Entries provided –

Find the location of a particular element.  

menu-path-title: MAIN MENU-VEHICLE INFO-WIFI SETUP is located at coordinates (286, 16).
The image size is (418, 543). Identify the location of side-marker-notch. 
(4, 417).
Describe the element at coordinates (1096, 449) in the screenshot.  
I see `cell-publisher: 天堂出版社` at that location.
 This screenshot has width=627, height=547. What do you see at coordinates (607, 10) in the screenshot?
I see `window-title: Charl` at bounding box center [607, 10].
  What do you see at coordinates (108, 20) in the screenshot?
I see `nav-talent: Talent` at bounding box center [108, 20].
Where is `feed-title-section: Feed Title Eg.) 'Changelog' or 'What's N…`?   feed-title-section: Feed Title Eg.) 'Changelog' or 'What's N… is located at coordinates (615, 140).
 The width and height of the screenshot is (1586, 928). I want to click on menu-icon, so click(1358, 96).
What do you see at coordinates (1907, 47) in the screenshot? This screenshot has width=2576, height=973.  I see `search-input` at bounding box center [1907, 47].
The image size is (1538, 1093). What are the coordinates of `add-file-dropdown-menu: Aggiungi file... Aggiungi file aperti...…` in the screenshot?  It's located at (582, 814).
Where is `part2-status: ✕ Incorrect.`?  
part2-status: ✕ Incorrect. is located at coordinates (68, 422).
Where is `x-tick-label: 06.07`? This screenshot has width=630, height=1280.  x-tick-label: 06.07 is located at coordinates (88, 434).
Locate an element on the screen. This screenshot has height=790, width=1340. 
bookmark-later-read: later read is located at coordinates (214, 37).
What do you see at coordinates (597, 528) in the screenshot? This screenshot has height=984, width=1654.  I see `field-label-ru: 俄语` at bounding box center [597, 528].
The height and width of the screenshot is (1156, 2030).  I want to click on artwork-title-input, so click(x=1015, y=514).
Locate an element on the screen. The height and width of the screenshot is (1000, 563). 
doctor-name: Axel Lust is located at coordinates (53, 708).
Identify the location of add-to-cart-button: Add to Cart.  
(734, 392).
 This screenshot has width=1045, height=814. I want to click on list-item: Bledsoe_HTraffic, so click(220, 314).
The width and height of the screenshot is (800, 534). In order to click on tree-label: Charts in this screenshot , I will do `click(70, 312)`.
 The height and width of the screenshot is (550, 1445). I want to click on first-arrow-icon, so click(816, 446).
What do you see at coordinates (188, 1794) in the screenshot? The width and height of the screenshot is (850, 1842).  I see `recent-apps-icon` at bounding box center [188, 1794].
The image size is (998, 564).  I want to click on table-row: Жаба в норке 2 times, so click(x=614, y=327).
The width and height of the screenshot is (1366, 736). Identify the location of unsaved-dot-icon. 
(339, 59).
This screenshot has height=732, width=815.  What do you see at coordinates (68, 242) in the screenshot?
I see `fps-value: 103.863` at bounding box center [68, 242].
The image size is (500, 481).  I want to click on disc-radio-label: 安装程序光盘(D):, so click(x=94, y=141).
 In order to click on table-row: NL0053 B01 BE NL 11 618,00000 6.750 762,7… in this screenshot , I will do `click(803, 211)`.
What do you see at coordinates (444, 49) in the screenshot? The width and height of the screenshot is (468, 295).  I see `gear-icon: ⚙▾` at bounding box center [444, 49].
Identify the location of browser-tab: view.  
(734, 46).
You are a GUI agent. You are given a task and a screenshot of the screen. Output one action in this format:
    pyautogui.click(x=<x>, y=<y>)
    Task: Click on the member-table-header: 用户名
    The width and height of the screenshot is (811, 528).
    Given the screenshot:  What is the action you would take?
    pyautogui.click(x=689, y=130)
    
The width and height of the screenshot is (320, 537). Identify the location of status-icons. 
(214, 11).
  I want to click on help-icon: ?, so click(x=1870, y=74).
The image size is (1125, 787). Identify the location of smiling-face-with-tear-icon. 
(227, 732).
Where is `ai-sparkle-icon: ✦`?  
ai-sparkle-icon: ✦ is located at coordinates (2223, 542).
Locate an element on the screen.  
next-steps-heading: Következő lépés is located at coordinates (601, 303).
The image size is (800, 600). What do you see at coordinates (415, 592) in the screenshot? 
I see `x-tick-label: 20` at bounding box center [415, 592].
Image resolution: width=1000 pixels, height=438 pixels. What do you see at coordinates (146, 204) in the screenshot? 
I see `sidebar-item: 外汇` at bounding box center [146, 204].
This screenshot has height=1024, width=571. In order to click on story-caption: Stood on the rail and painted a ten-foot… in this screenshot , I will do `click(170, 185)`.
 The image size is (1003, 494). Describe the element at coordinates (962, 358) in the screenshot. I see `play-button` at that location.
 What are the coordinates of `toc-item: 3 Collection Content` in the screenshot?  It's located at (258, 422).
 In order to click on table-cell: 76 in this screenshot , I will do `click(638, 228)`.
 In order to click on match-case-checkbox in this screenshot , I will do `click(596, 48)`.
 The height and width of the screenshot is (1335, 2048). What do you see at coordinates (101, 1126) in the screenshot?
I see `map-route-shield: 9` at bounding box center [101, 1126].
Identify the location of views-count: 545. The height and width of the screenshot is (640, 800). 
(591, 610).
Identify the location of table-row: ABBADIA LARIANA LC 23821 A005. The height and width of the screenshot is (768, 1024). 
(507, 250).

The task – Copy all of the rows above without changing anything in them.

Output for this task –
Find the location of a particular element.  

menu-path-title: MAIN MENU-VEHICLE INFO-WIFI SETUP is located at coordinates (286, 16).
The image size is (418, 543). Identify the location of side-marker-notch. 
(4, 417).
Describe the element at coordinates (1096, 449) in the screenshot.  
I see `cell-publisher: 天堂出版社` at that location.
 This screenshot has width=627, height=547. What do you see at coordinates (607, 10) in the screenshot?
I see `window-title: Charl` at bounding box center [607, 10].
  What do you see at coordinates (108, 20) in the screenshot?
I see `nav-talent: Talent` at bounding box center [108, 20].
Where is `feed-title-section: Feed Title Eg.) 'Changelog' or 'What's N…`?   feed-title-section: Feed Title Eg.) 'Changelog' or 'What's N… is located at coordinates (615, 140).
 The width and height of the screenshot is (1586, 928). I want to click on menu-icon, so click(1358, 96).
What do you see at coordinates (1907, 47) in the screenshot? This screenshot has width=2576, height=973.  I see `search-input` at bounding box center [1907, 47].
The image size is (1538, 1093). What are the coordinates of `add-file-dropdown-menu: Aggiungi file... Aggiungi file aperti...…` in the screenshot?  It's located at (582, 814).
Where is `part2-status: ✕ Incorrect.`?  
part2-status: ✕ Incorrect. is located at coordinates (68, 422).
Where is `x-tick-label: 06.07`? This screenshot has width=630, height=1280.  x-tick-label: 06.07 is located at coordinates (88, 434).
Locate an element on the screen. This screenshot has height=790, width=1340. 
bookmark-later-read: later read is located at coordinates (214, 37).
What do you see at coordinates (597, 528) in the screenshot? This screenshot has height=984, width=1654.  I see `field-label-ru: 俄语` at bounding box center [597, 528].
The height and width of the screenshot is (1156, 2030).  I want to click on artwork-title-input, so click(x=1015, y=514).
Locate an element on the screen. The height and width of the screenshot is (1000, 563). 
doctor-name: Axel Lust is located at coordinates (53, 708).
Identify the location of add-to-cart-button: Add to Cart.  
(734, 392).
 This screenshot has width=1045, height=814. I want to click on list-item: Bledsoe_HTraffic, so click(220, 314).
The width and height of the screenshot is (800, 534). In order to click on tree-label: Charts in this screenshot , I will do `click(70, 312)`.
 The height and width of the screenshot is (550, 1445). I want to click on first-arrow-icon, so click(816, 446).
What do you see at coordinates (188, 1794) in the screenshot? The width and height of the screenshot is (850, 1842).  I see `recent-apps-icon` at bounding box center [188, 1794].
The image size is (998, 564).  I want to click on table-row: Жаба в норке 2 times, so click(x=614, y=327).
The width and height of the screenshot is (1366, 736). Identify the location of unsaved-dot-icon. 
(339, 59).
This screenshot has height=732, width=815.  What do you see at coordinates (68, 242) in the screenshot?
I see `fps-value: 103.863` at bounding box center [68, 242].
The image size is (500, 481).  I want to click on disc-radio-label: 安装程序光盘(D):, so click(x=94, y=141).
 In order to click on table-row: NL0053 B01 BE NL 11 618,00000 6.750 762,7… in this screenshot , I will do `click(803, 211)`.
What do you see at coordinates (444, 49) in the screenshot? The width and height of the screenshot is (468, 295).  I see `gear-icon: ⚙▾` at bounding box center [444, 49].
Identify the location of browser-tab: view.  
(734, 46).
You are a GUI agent. You are given a task and a screenshot of the screen. Output one action in this format:
    pyautogui.click(x=<x>, y=<y>)
    Task: Click on the member-table-header: 用户名
    The width and height of the screenshot is (811, 528).
    Given the screenshot:  What is the action you would take?
    pyautogui.click(x=689, y=130)
    
The width and height of the screenshot is (320, 537). Identify the location of status-icons. 
(214, 11).
  I want to click on help-icon: ?, so click(x=1870, y=74).
The image size is (1125, 787). Identify the location of smiling-face-with-tear-icon. 
(227, 732).
Where is `ai-sparkle-icon: ✦`?  
ai-sparkle-icon: ✦ is located at coordinates (2223, 542).
Locate an element on the screen.  
next-steps-heading: Következő lépés is located at coordinates (601, 303).
The image size is (800, 600). What do you see at coordinates (415, 592) in the screenshot? 
I see `x-tick-label: 20` at bounding box center [415, 592].
Image resolution: width=1000 pixels, height=438 pixels. What do you see at coordinates (146, 204) in the screenshot? 
I see `sidebar-item: 外汇` at bounding box center [146, 204].
This screenshot has height=1024, width=571. In order to click on story-caption: Stood on the rail and painted a ten-foot… in this screenshot , I will do `click(170, 185)`.
 The image size is (1003, 494). Describe the element at coordinates (962, 358) in the screenshot. I see `play-button` at that location.
 What are the coordinates of `toc-item: 3 Collection Content` in the screenshot?  It's located at (258, 422).
 In order to click on table-cell: 76 in this screenshot , I will do `click(638, 228)`.
 In order to click on match-case-checkbox in this screenshot , I will do `click(596, 48)`.
 The height and width of the screenshot is (1335, 2048). What do you see at coordinates (101, 1126) in the screenshot?
I see `map-route-shield: 9` at bounding box center [101, 1126].
Identify the location of views-count: 545. The height and width of the screenshot is (640, 800). 
(591, 610).
Identify the location of table-row: ABBADIA LARIANA LC 23821 A005. The height and width of the screenshot is (768, 1024). 
(507, 250).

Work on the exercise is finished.